My Lords, before the Bill is actually read a third time, may I venture to express a protest against something which, so far as my memory goes, is unusual in the course of our passing of an Act of Parliament? The objection which I have is one which I mentioned quite shortly in the course of the debate—namely, that, as I understand the Bill, it creates offences the nature of which and the very existence of which cannot be determined until rules or regulations have determined the meaning of the phrases "commercial vehicle" and "private vehicle." I say at once that I did not in any way press my objection, because I know that it is desirable that this Bill should become law as soon as possible and I understood that it was desired to give it its Third Reading to-day. But the case is, indeed, a somewhat unusual one. The general principle ought to be—and I hope the Government will agree that this is the right general principle—that in creating offences which may lead to imprisonment or to large fines, the nature of the offences should be clearly pointed out in the Bill which is approved by both Houses of Parliament and which receives the Royal Assent. In my view, it cannot be right, except in a very unusual set of circumstances, to leave the question of the liability to which I have referred to be determined by rules and regulations which have not received and will not receive the approval of the Houses of Parliament—and which, in fact, may be altered from time to time. A man ought not to go to prison because, according to a rule or a regulation of some kind, an act turns out to be one for which he is liable to the penalties which I have mentioned.

The main point with which I am concerned is this: that under this Act—if it becomes an Act—the fact that commercial petrol is present in the tank of a private motor vehicle becomes an offence committed by the owner or the person in charge. It is true that he has certain defences, but they may not be available. One cannot tell what are private motor vehicles which are of such a character and carry out such conditions until one has seen the rules and regulations which define them. For all I know, when this Bill becomes law, there will be plenty of people with motor vehicles in their garages or yards as to which they will not know whether they are public or private. If there should be commercial petrol in those cars, those people are liable to all sorts of penalties. Such a state of affairs is, in a general way, a breach of what I suggest is the principle which should animate any Government in creating by Act of Parliament offences of a serious character.
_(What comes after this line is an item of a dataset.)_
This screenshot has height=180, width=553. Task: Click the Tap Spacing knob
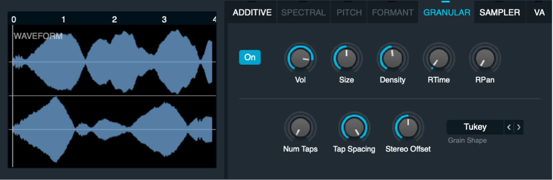(x=354, y=127)
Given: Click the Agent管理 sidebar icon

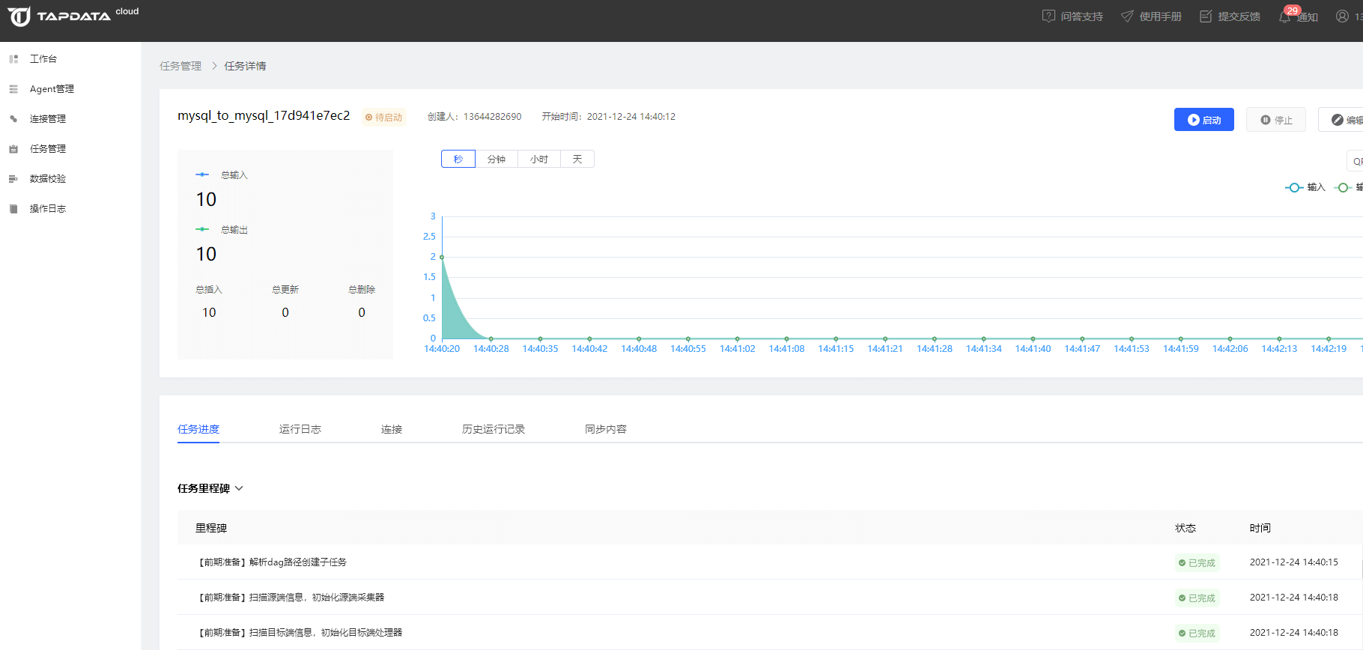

I hope the noble and learned Viscount on the Woolsack can give us an assurance that though in this case, for various reasons, some of which I agree with and some of which I do not agree with, it was necessary to leave it for regulations to designate what is a public and what is a private vehicle, this Bill will not be treated as a precedent for leaving it to a rule or regulation to determine whether a thing is subject to a penalty and to imprisonment or not. If I were to give rather an extreme illustration, I would say, supposing you are framing an Act under which certain penalties were attachable to larceny, that it would be quite wrong to say that you propose to define larceny in rules and regulations at a future date. You would have to define it in the Act. That may be an extreme example, but it is the sort of thing I have in mind when I say that this Bill ought not to present a precedent for leaving crimes, offences and misdemeanours to be determined by rules and regulations.

THE LORD CHANCELLOR

My Lords. I quite agree with the general principle which the noble and learned Viscount has enunciated. The trouble is that it is very difficult to draw the line of demarcation between a private car and a public car. Although we know that the vast majority of cars will fall on one side of the line or the other, there may be some sort of strange vehicle which rather sits on the fence. I am afraid I have mixed my metaphors. But that is the reason why we ask for the powers contained in Clause 12 to make regulations defining the position. As a general principle, however, I agree with the noble and learned Viscount, and I will never hereafter rely on this as a precedent to justify my doing this again.

On Question, Bill read 3a with the Amendments, and passed, and returned to the Commons.